● **MATERIAL PROVIDED**
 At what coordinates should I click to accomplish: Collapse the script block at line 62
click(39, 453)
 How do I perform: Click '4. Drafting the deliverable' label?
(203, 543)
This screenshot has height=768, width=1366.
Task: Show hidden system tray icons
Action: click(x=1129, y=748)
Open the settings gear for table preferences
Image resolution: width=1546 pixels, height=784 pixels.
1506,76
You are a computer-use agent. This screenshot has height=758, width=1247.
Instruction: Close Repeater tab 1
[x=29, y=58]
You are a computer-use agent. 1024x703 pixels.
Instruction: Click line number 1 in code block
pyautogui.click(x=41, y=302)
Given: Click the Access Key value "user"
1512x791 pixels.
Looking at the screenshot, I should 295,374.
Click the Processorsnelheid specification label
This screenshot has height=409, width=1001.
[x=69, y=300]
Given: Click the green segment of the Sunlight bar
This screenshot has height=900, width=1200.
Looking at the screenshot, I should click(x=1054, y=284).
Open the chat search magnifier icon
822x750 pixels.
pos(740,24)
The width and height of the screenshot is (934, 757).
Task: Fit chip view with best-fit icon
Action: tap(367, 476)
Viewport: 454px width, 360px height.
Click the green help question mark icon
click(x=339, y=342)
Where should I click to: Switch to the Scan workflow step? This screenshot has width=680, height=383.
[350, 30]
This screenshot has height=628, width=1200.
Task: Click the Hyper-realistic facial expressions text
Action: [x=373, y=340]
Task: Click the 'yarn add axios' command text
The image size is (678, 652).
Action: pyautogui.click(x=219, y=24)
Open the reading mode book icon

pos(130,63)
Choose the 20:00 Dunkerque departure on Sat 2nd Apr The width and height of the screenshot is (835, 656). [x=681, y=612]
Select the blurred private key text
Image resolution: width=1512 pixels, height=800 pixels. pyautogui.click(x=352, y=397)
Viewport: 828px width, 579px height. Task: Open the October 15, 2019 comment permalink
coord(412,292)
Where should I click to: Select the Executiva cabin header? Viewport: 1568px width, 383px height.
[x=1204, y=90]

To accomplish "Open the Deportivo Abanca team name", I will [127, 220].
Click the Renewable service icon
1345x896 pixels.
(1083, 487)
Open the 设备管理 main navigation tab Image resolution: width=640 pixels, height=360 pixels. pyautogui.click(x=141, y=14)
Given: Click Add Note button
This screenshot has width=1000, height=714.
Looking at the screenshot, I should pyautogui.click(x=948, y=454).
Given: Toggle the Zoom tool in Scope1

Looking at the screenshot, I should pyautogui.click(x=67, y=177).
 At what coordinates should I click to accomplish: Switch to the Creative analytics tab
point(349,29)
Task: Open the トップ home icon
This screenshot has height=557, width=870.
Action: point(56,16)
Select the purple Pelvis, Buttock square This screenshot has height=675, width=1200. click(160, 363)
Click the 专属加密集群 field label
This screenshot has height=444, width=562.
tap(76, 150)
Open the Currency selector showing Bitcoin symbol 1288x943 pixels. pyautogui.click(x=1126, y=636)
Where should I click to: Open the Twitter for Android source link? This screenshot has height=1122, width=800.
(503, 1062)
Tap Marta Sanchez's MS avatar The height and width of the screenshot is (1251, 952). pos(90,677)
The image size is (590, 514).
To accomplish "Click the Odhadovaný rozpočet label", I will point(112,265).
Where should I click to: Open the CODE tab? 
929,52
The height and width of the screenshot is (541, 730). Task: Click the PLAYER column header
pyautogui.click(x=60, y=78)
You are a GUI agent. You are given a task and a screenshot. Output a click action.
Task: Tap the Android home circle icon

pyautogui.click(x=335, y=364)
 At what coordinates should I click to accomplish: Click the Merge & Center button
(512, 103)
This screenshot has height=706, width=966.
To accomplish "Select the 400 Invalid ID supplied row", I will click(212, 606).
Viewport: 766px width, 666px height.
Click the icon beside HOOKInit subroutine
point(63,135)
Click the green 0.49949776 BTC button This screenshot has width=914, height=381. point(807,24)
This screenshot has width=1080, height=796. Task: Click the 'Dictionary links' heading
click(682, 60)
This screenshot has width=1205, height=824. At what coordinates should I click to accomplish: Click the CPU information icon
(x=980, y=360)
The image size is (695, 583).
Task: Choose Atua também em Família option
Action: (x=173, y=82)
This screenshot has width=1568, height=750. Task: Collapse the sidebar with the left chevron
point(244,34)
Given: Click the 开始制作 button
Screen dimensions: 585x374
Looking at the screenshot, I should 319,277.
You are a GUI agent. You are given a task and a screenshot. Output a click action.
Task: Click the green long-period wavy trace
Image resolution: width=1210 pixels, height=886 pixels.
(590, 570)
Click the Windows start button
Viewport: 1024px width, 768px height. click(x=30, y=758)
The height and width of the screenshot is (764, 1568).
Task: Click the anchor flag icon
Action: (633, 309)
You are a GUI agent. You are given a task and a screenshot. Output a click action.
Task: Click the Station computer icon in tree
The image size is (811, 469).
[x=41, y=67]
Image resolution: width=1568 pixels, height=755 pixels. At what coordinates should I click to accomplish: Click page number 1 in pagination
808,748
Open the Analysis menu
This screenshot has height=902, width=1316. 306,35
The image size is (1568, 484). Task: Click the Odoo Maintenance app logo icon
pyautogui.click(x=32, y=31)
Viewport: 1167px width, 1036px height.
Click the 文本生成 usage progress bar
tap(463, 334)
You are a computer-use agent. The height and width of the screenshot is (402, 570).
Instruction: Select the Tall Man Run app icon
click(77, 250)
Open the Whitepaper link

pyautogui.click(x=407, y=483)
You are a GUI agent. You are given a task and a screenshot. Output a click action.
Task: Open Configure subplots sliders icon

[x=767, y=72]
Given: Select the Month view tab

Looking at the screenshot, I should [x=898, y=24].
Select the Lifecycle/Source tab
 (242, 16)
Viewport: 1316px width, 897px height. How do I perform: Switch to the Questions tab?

● **EXERCISE GOAL**
Each record is to be reproduced exactly as it appears.

● **FINISHED TASK**
 At what coordinates should I click to accomplish: Collapse the script block at line 62
click(39, 453)
 How do I perform: Click '4. Drafting the deliverable' label?
(203, 543)
This screenshot has height=768, width=1366.
Task: Show hidden system tray icons
Action: click(x=1129, y=748)
Open the settings gear for table preferences
Image resolution: width=1546 pixels, height=784 pixels.
1506,76
You are a computer-use agent. This screenshot has height=758, width=1247.
Instruction: Close Repeater tab 1
[x=29, y=58]
You are a computer-use agent. 1024x703 pixels.
Instruction: Click line number 1 in code block
pyautogui.click(x=41, y=302)
Given: Click the Access Key value "user"
1512x791 pixels.
Looking at the screenshot, I should 295,374.
Click the Processorsnelheid specification label
This screenshot has height=409, width=1001.
[x=69, y=300]
Given: Click the green segment of the Sunlight bar
This screenshot has height=900, width=1200.
Looking at the screenshot, I should click(x=1054, y=284).
Open the chat search magnifier icon
822x750 pixels.
pos(740,24)
The width and height of the screenshot is (934, 757).
Task: Fit chip view with best-fit icon
Action: tap(367, 476)
Viewport: 454px width, 360px height.
Click the green help question mark icon
click(x=339, y=342)
Where should I click to: Switch to the Scan workflow step? This screenshot has width=680, height=383.
[350, 30]
This screenshot has height=628, width=1200.
Task: Click the Hyper-realistic facial expressions text
Action: [x=373, y=340]
Task: Click the 'yarn add axios' command text
The image size is (678, 652).
Action: pyautogui.click(x=219, y=24)
Open the reading mode book icon

pos(130,63)
Choose the 20:00 Dunkerque departure on Sat 2nd Apr The width and height of the screenshot is (835, 656). [x=681, y=612]
Select the blurred private key text
Image resolution: width=1512 pixels, height=800 pixels. pyautogui.click(x=352, y=397)
Viewport: 828px width, 579px height. Task: Open the October 15, 2019 comment permalink
coord(412,292)
Where should I click to: Select the Executiva cabin header? Viewport: 1568px width, 383px height.
[x=1204, y=90]

To accomplish "Open the Deportivo Abanca team name", I will [127, 220].
Click the Renewable service icon
1345x896 pixels.
(1083, 487)
Open the 设备管理 main navigation tab Image resolution: width=640 pixels, height=360 pixels. pyautogui.click(x=141, y=14)
Given: Click Add Note button
This screenshot has width=1000, height=714.
Looking at the screenshot, I should pyautogui.click(x=948, y=454).
Given: Toggle the Zoom tool in Scope1

Looking at the screenshot, I should pyautogui.click(x=67, y=177).
 At what coordinates should I click to accomplish: Switch to the Creative analytics tab
point(349,29)
Task: Open the トップ home icon
This screenshot has height=557, width=870.
Action: point(56,16)
Select the purple Pelvis, Buttock square This screenshot has height=675, width=1200. click(160, 363)
Click the 专属加密集群 field label
This screenshot has height=444, width=562.
tap(76, 150)
Open the Currency selector showing Bitcoin symbol 1288x943 pixels. pyautogui.click(x=1126, y=636)
Where should I click to: Open the Twitter for Android source link? This screenshot has height=1122, width=800.
(503, 1062)
Tap Marta Sanchez's MS avatar The height and width of the screenshot is (1251, 952). pos(90,677)
The image size is (590, 514).
To accomplish "Click the Odhadovaný rozpočet label", I will point(112,265).
Where should I click to: Open the CODE tab? 
929,52
The height and width of the screenshot is (541, 730). Task: Click the PLAYER column header
pyautogui.click(x=60, y=78)
You are a GUI agent. You are given a task and a screenshot. Output a click action.
Task: Tap the Android home circle icon

pyautogui.click(x=335, y=364)
 At what coordinates should I click to accomplish: Click the Merge & Center button
(512, 103)
This screenshot has height=706, width=966.
To accomplish "Select the 400 Invalid ID supplied row", I will click(212, 606).
Viewport: 766px width, 666px height.
Click the icon beside HOOKInit subroutine
point(63,135)
Click the green 0.49949776 BTC button This screenshot has width=914, height=381. point(807,24)
This screenshot has width=1080, height=796. Task: Click the 'Dictionary links' heading
click(682, 60)
This screenshot has width=1205, height=824. At what coordinates should I click to accomplish: Click the CPU information icon
(x=980, y=360)
The image size is (695, 583).
Task: Choose Atua também em Família option
Action: (x=173, y=82)
This screenshot has width=1568, height=750. Task: Collapse the sidebar with the left chevron
point(244,34)
Given: Click the 开始制作 button
Screen dimensions: 585x374
Looking at the screenshot, I should 319,277.
You are a GUI agent. You are given a task and a screenshot. Output a click action.
Task: Click the green long-period wavy trace
Image resolution: width=1210 pixels, height=886 pixels.
(590, 570)
Click the Windows start button
Viewport: 1024px width, 768px height. click(x=30, y=758)
The height and width of the screenshot is (764, 1568).
Task: Click the anchor flag icon
Action: (633, 309)
You are a GUI agent. You are given a task and a screenshot. Output a click action.
Task: Click the Station computer icon in tree
The image size is (811, 469).
[x=41, y=67]
Image resolution: width=1568 pixels, height=755 pixels. At what coordinates should I click to accomplish: Click page number 1 in pagination
808,748
Open the Analysis menu
This screenshot has height=902, width=1316. 306,35
The image size is (1568, 484). Task: Click the Odoo Maintenance app logo icon
pyautogui.click(x=32, y=31)
Viewport: 1167px width, 1036px height.
Click the 文本生成 usage progress bar
tap(463, 334)
You are a computer-use agent. The height and width of the screenshot is (402, 570).
Instruction: Select the Tall Man Run app icon
click(77, 250)
Open the Whitepaper link

pyautogui.click(x=407, y=483)
You are a GUI agent. You are given a task and a screenshot. Output a click action.
Task: Open Configure subplots sliders icon

[x=767, y=72]
Given: Select the Month view tab

Looking at the screenshot, I should [x=898, y=24].
Select the Lifecycle/Source tab
 (242, 16)
Viewport: 1316px width, 897px height. How do I perform: Switch to the Questions tab?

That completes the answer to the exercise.